Dual genome-wide CRISPR knockout and CRISPR activation screens identify mechanisms that regulate the resistance to multiple ATR inhibitors

The ataxia telangiectasia and Rad3-related (ATR) protein kinase is a key regulator of the cellular response to DNA damage. Due to increased amount of replication stress, cancer cells heavily rely on ATR to complete DNA replication and cell cycle progression. Thus, ATR inhibition is an emerging target in cancer therapy, with multiple ATR inhibitors currently undergoing clinical trials. Here, we describe dual genome-wide CRISPR knockout and CRISPR activation screens employed to comprehensively identify genes that regulate the cellular resistance to ATR inhibitors. Specifically, we investigated two different ATR inhibitors, namely VE822 and AZD6738, in both HeLa and MCF10A cells. We identified and validated multiple genes that alter the resistance to ATR inhibitors. Importantly, we show that the mechanisms of resistance employed by these genes are varied, and include restoring DNA replication fork progression, and prevention of ATR inhibitor-induced apoptosis. In particular, we describe a role for MED12-mediated inhibition of the TGFβ signaling pathway in regulating replication fork stability and cellular survival upon ATR inhibition. Our dual genome-wide screen findings pave the way for personalized medicine by identifying potential biomarkers for ATR inhibitor resistance.
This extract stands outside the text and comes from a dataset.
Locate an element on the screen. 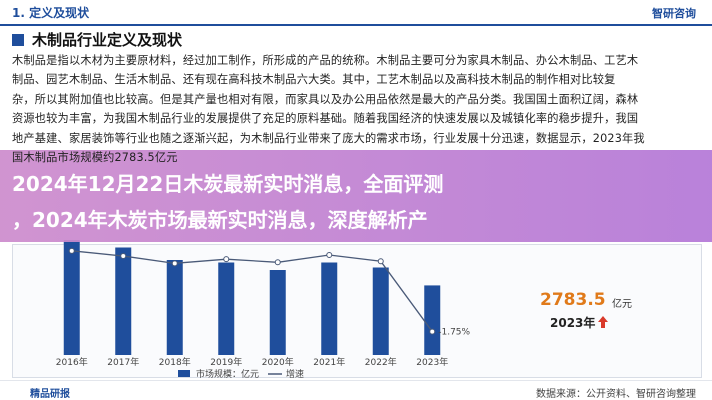 The image size is (712, 400). footer: 精品研报 数据来源：公开资料、智研咨询整理 is located at coordinates (356, 390).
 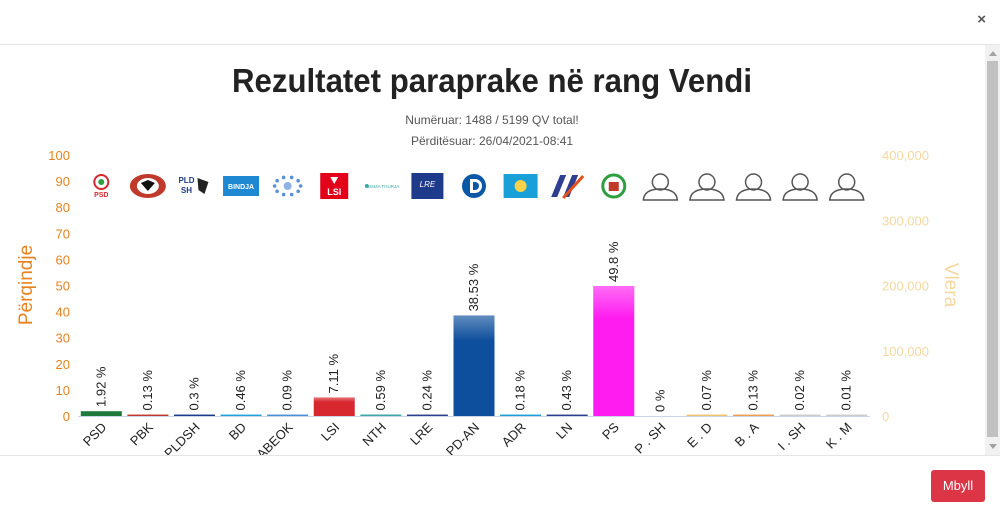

Author summary Cancer cells rely on the ATR replication stress response pathway to ensure DNA replication and continued cellular proliferation. As such, inhibitors of the ATR kinase activity represent promising new anti-cancer drugs. However, the tumors’ susceptibility to these drugs can be markedly impacted by their genomic profile. To address this, we employed dual CRISPR knockout and activation genome-wide genetic screens to catalog the genetic determinants of the cellular resistance to multiple ATR inhibitors. We identified several mechanisms which control this resistance, including regulation of apoptosis and stabilization of replication fork stability. Our work lays the foundation for personalized deployment of ATR inhibitors in cancer therapy.